Creamy Tomato Zucchini Risotto

Creamy Tomato Zucchini Risotto, an easy weeknight meal made with few ingredients and simple flavours.

Creamy Tomato Zucchini Risotto, an easy weeknight meal made with few ingredients and simple flavours. This is a simple risotto that the whole family will enjoy.

Risotto is such a great weeknight meal to make. It’s easy, doesn’t take long and can be made with almost anything. This creamy tomato zucchini risotto was one of the first recipes I ever posted on the blog and I still enjoy the simplicity of it. I’ve updated the photos from the old iphone days but the recipe is still the same as ever, oh and delicious!

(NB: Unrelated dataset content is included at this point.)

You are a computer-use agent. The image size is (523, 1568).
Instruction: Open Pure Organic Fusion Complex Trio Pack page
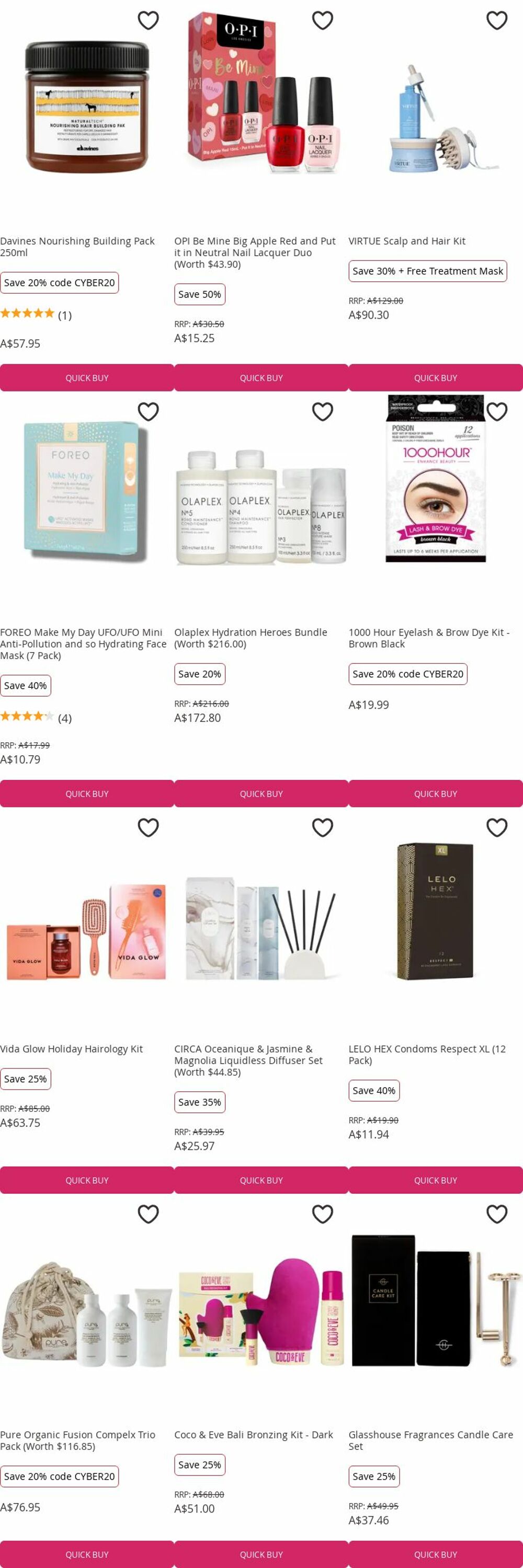77,1441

Creamy tomato zucchini risotto

If you’ve never tried tomato risotto then you really must, it’s so delicious and different from the usual white based risottos. This recipe is so simple but creamy, comforting and full of flavour. The zucchini adds freshness and texture which I love.

To make this simple zucchini risotto, I saute white onion, chopped zucchini and garlic until soft then add the arborio (risotto) rice. The chicken stock is then added in stages, allowing the rice to absorb the liquid as you stir. Tomato paste/consentrate is then added and mixed through the risotto along with more stock, a dollop of mascarpone and finally some parmesan cheese.

You know this is gonna taste good, right?

Creamy tomato zucchini risotto

I’m always surprised with how much seasoning risotto needs. I add a little salt at a time towards the end and taste to see if it needs more. I normally do this two or three times before it’s just right, remember you can always add salt but you can’t take it out so taste as you go.

I hope you enjoy this one, happy cooking!

If you’ve tried this or any other recipe on the blog please let me know how you got on in the comments below, I love hearing from you! You can also FOLLOW ME on FACEBOOK, TWITTER, INSTAGRAM and PINTERESTto see more delicious food and what I’m getting up to.

Creamy Tomato Zucchini Risotto, an easy weeknight meal made with few ingredients and simple flavours.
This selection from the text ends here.